Tre commissari per la Dc siciliana
Tre nomi che servono come collante del gruppo parlamentare all’Ars. I sei deputati, nonostante le diverse visioni su come interpretare il ruolo della Dc nell’ultimo scorcio di legislatura, restano al momento uniti affidando le chiavi del partito a tre commissari che rappresentano tutte le anime all’interno del gruppo.
Chi sono i tre commissari della Dc
Cascio, per due volte deputato all’Assemblea regionale siciliana, saccense, è espressione dell’ala centro-occidentale del partito, rappresentata dal capogruppo a Sala d’Ercole Carmelo Pace e dall’ex assessora alla Famiglia Nuccia Albano. Sgroi è espressione dell’ala catanese, rappresentata dall’altro ex assessore Andrea Messina e dall’ex deputato regionale Salvo Giufrida, e del parlamentare siracusano approdato alla Dc metà 2025 Carlo Auteri. Meli, invece, è vicino al deputato ragusano e presidente della commissione Affari istituzionali Ignazio Abbate.

Le nomine firmate da Samorì
I tre, che raccolgono il testimone dal segretario regionale dimissionario Stefano Cirillo, dovranno traghettare il partito in una nuova fase. L’obiettivo è consentire quel percorso di “rinnovamento” posto dal governatore Renato Schifani come precondizione per intavolare qualsiasi dialogo per il ritorno dei centristi in Giunta. Cascio, Sgroi e Meli sono stati nominati dal vice segretario nazionale Gianpiero Samorì, che era andato in rotta con Cirillo salvo poi riappacificarsi con l’ormai ex segretario regionale Dc.

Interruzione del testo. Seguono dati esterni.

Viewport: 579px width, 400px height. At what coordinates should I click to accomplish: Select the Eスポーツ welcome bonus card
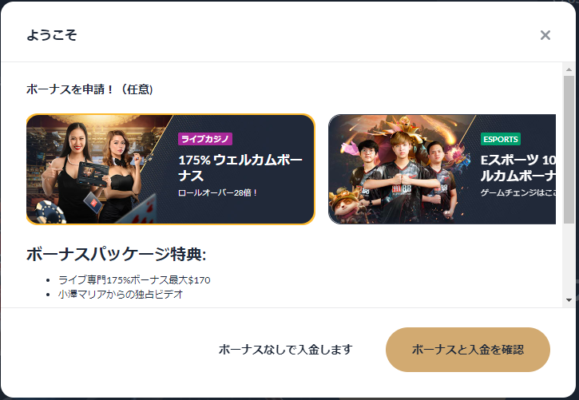coord(442,169)
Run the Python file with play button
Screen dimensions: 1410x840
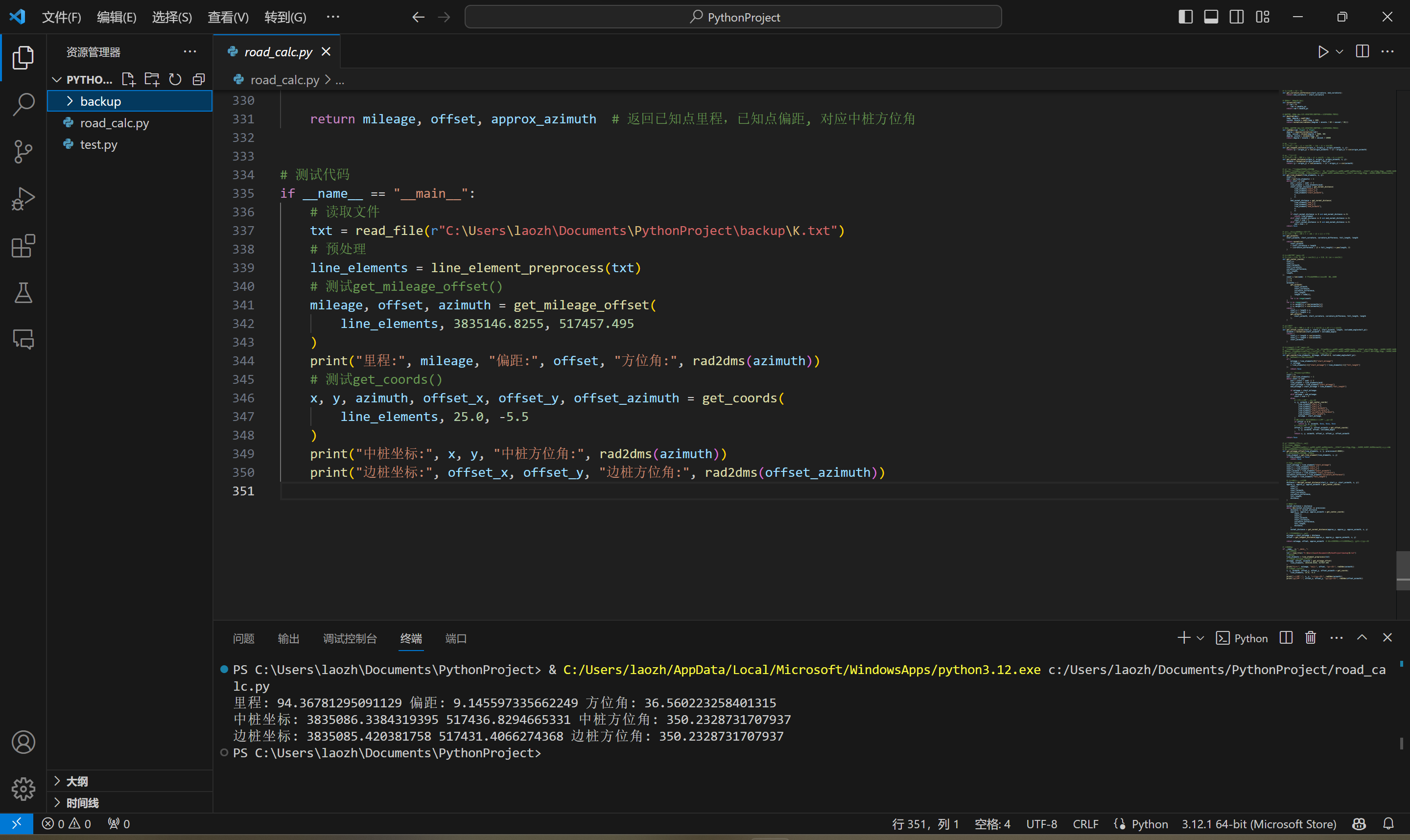click(x=1323, y=51)
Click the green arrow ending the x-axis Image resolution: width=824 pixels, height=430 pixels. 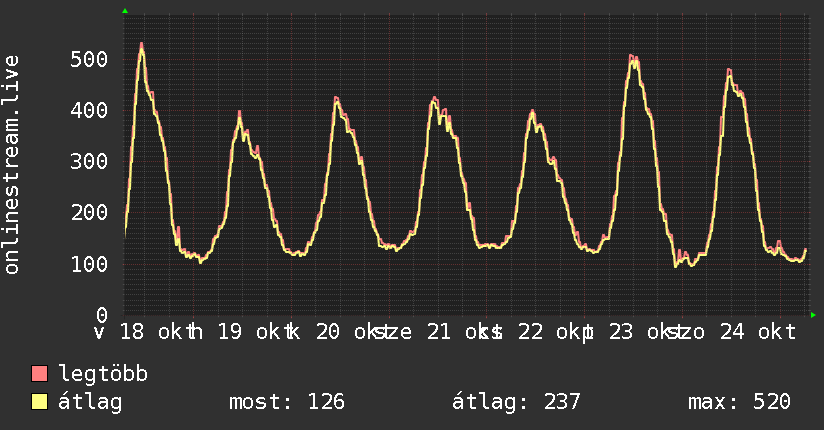click(813, 315)
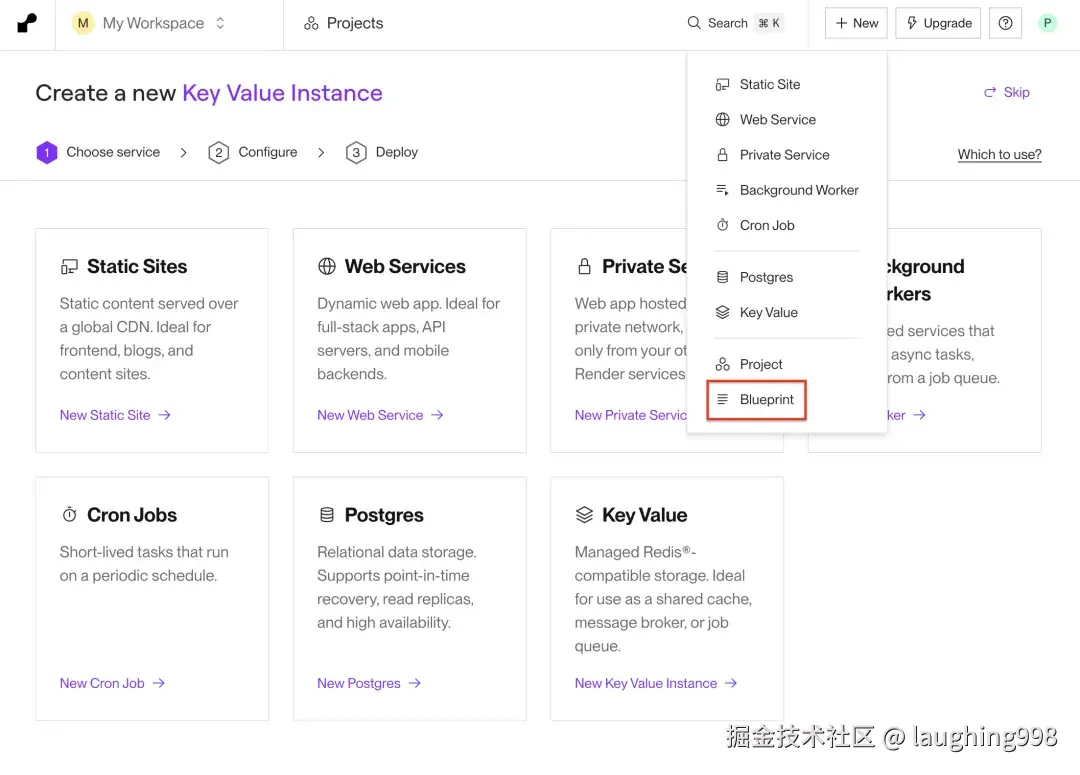
Task: Click the Web Services globe icon
Action: (x=327, y=267)
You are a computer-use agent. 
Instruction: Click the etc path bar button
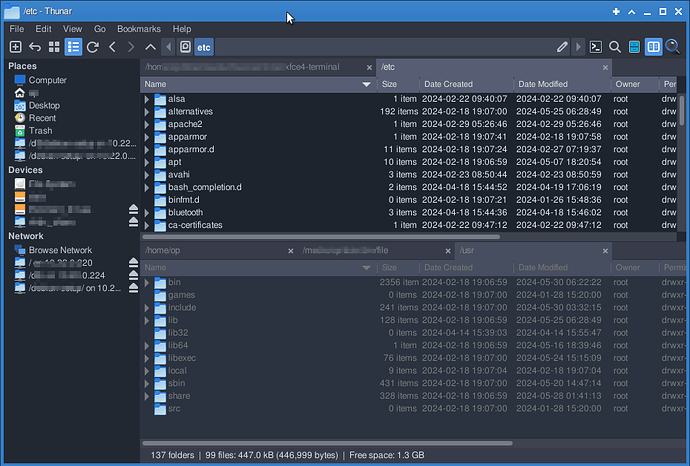click(203, 47)
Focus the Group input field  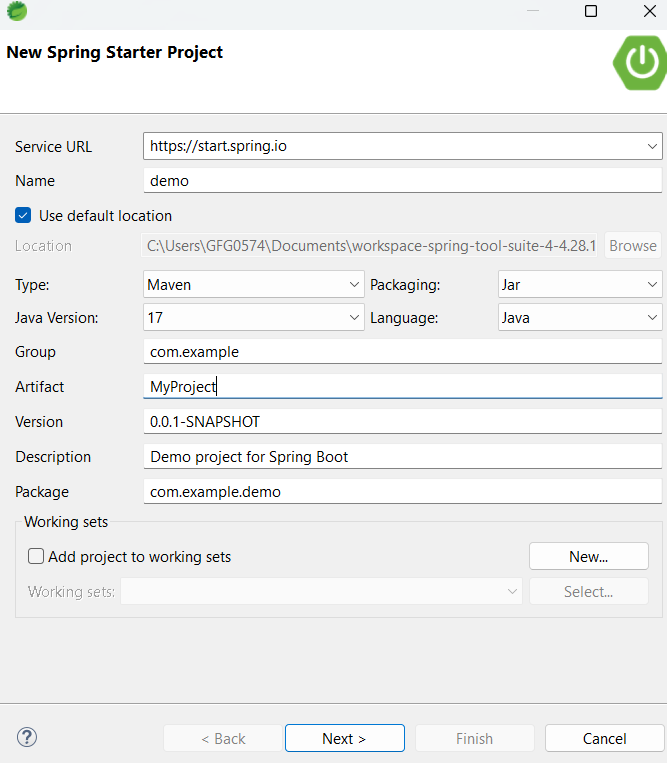tap(402, 352)
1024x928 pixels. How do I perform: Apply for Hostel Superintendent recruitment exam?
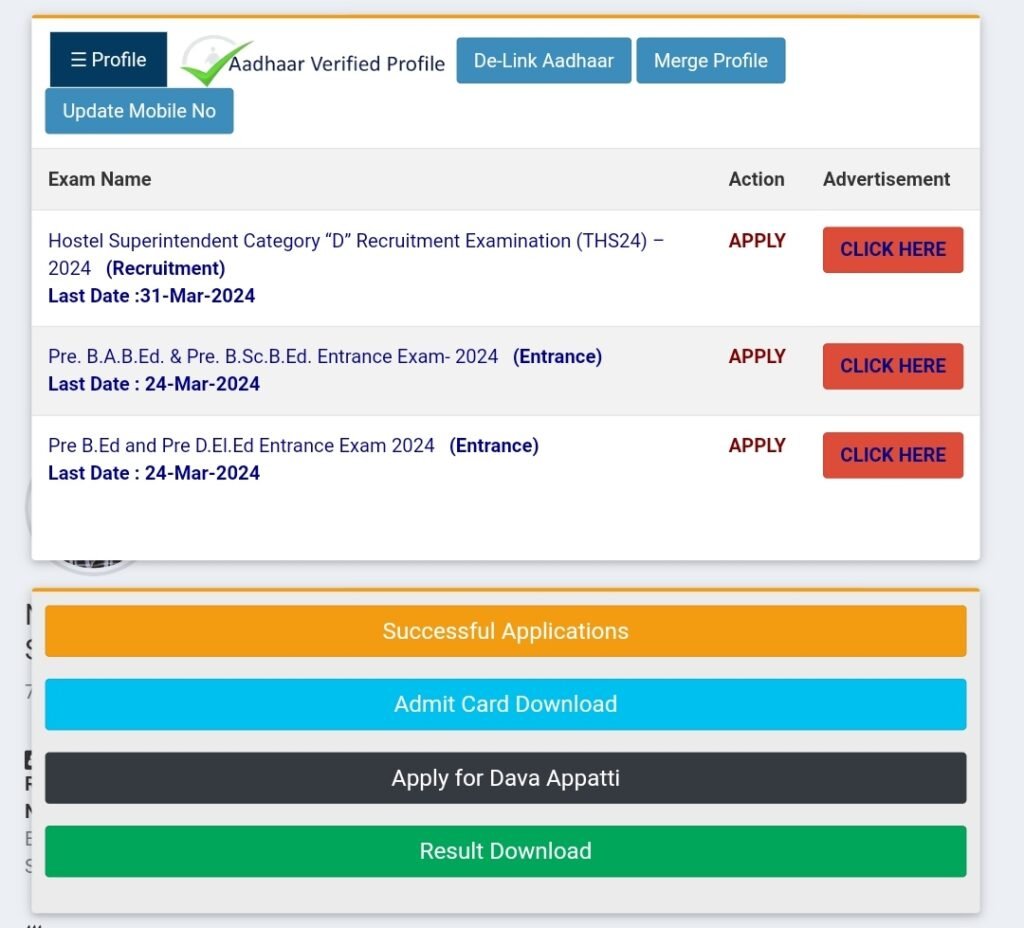tap(756, 241)
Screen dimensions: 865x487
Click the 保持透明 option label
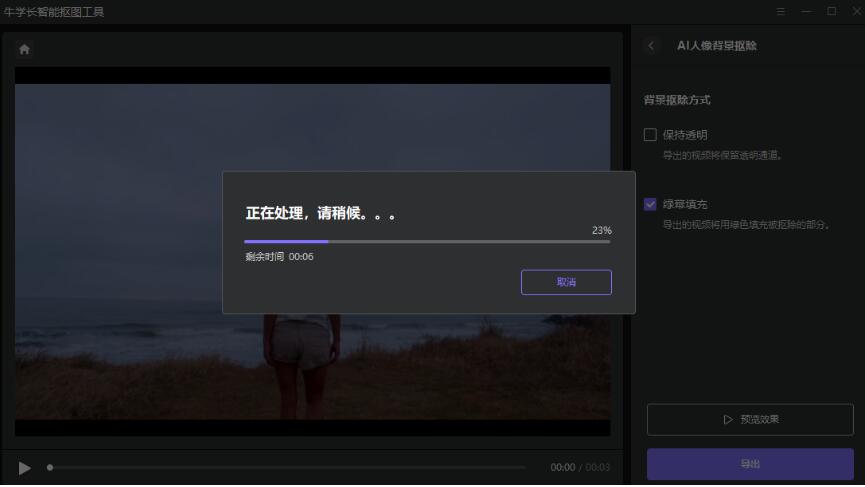coord(685,135)
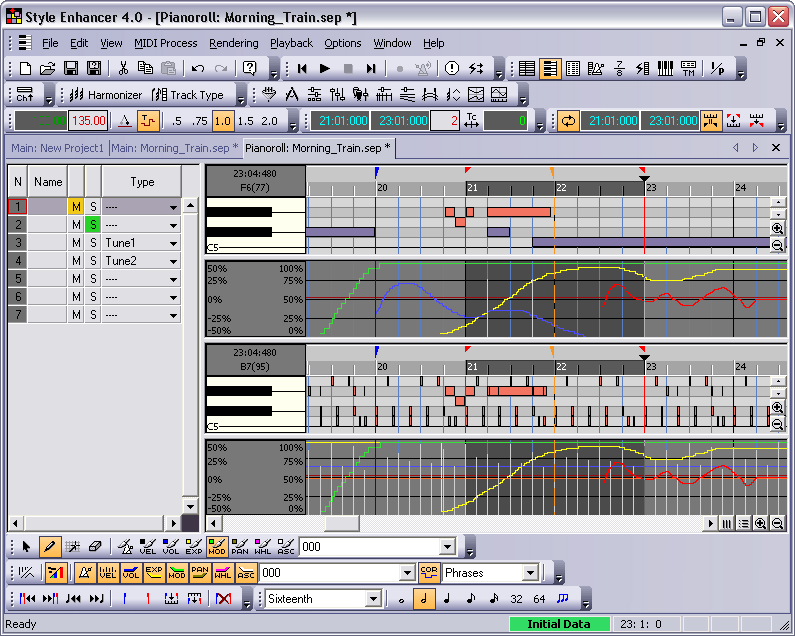The image size is (795, 636).
Task: Select the arrow pointer tool
Action: (26, 547)
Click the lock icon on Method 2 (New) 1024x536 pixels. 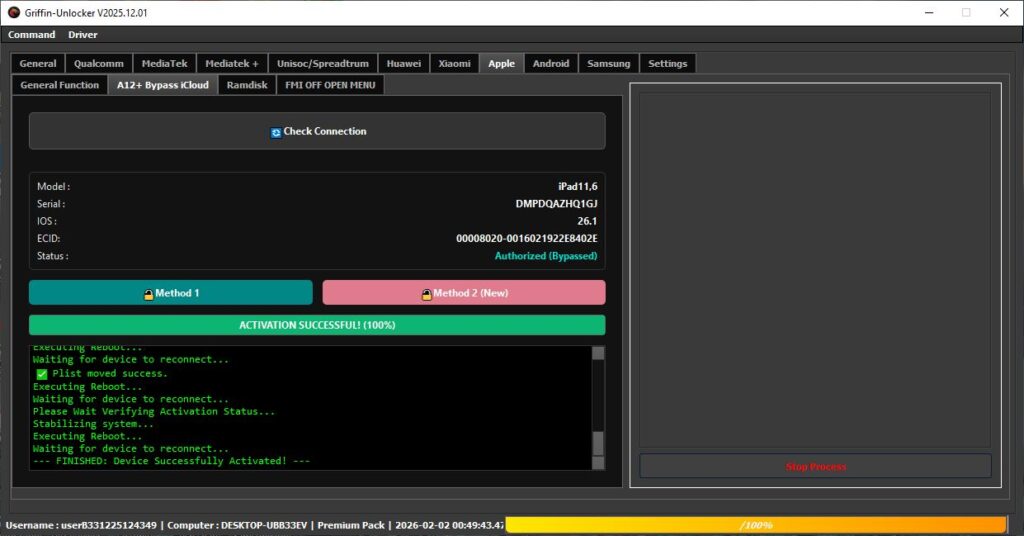coord(426,294)
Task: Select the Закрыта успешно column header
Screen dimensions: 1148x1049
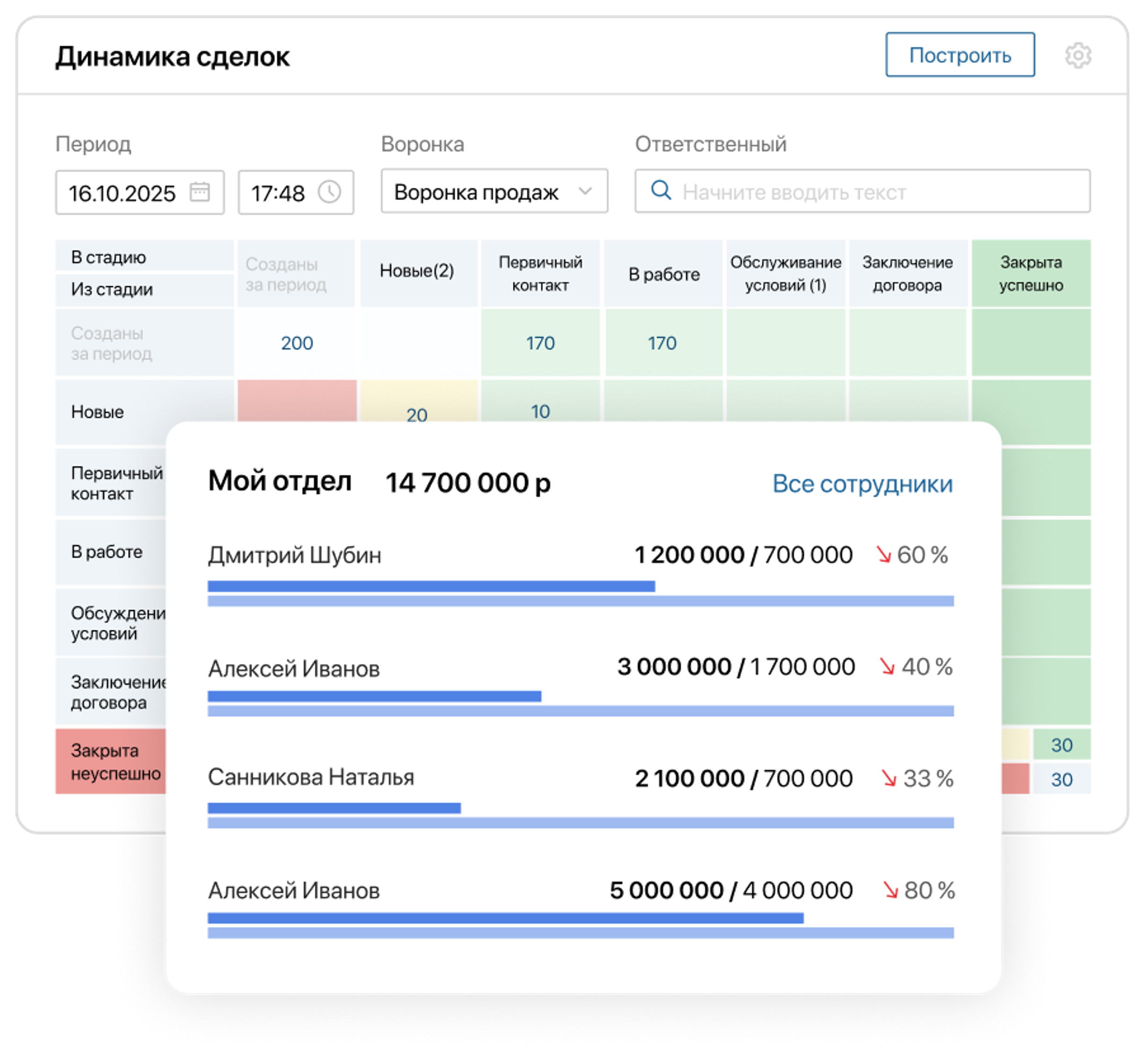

Primo obiettivo: incontrare Schifani
Saranno Cascio, Sgroi e Meli a interloquire con il governo regionale e con gli alleati del centrodestra. A loro anche il compito di affrontare il nodo delle elezioni amministrative e poi il congresso regionale tra qualche mese. Martedì avranno un primo incontro con il gruppo parlamentare all’Ars, poi la Dc chiederà ufficialmente un faccia a faccia con Schifani. I tempi per il rientro dei centristi nel governo regionale potrebbero essere veloci e, a questo punto, slegati dal rimpasto che prevede anche un rimescolamento delle deleghe e che è opera assai più complicata di un semplice reintegro.
La Dc, però, difficilmente riavrà due caselle nell’Esecutivo regionale. Schifani, che al momento regge l’interim della Famiglia e delle Autonomie locali, dovrebbe concedere un solo assessorato, conservando l’altra delega per comporre l’architettura finale del governo che dovrà portare poi la Sicilia alle urne nel 2027.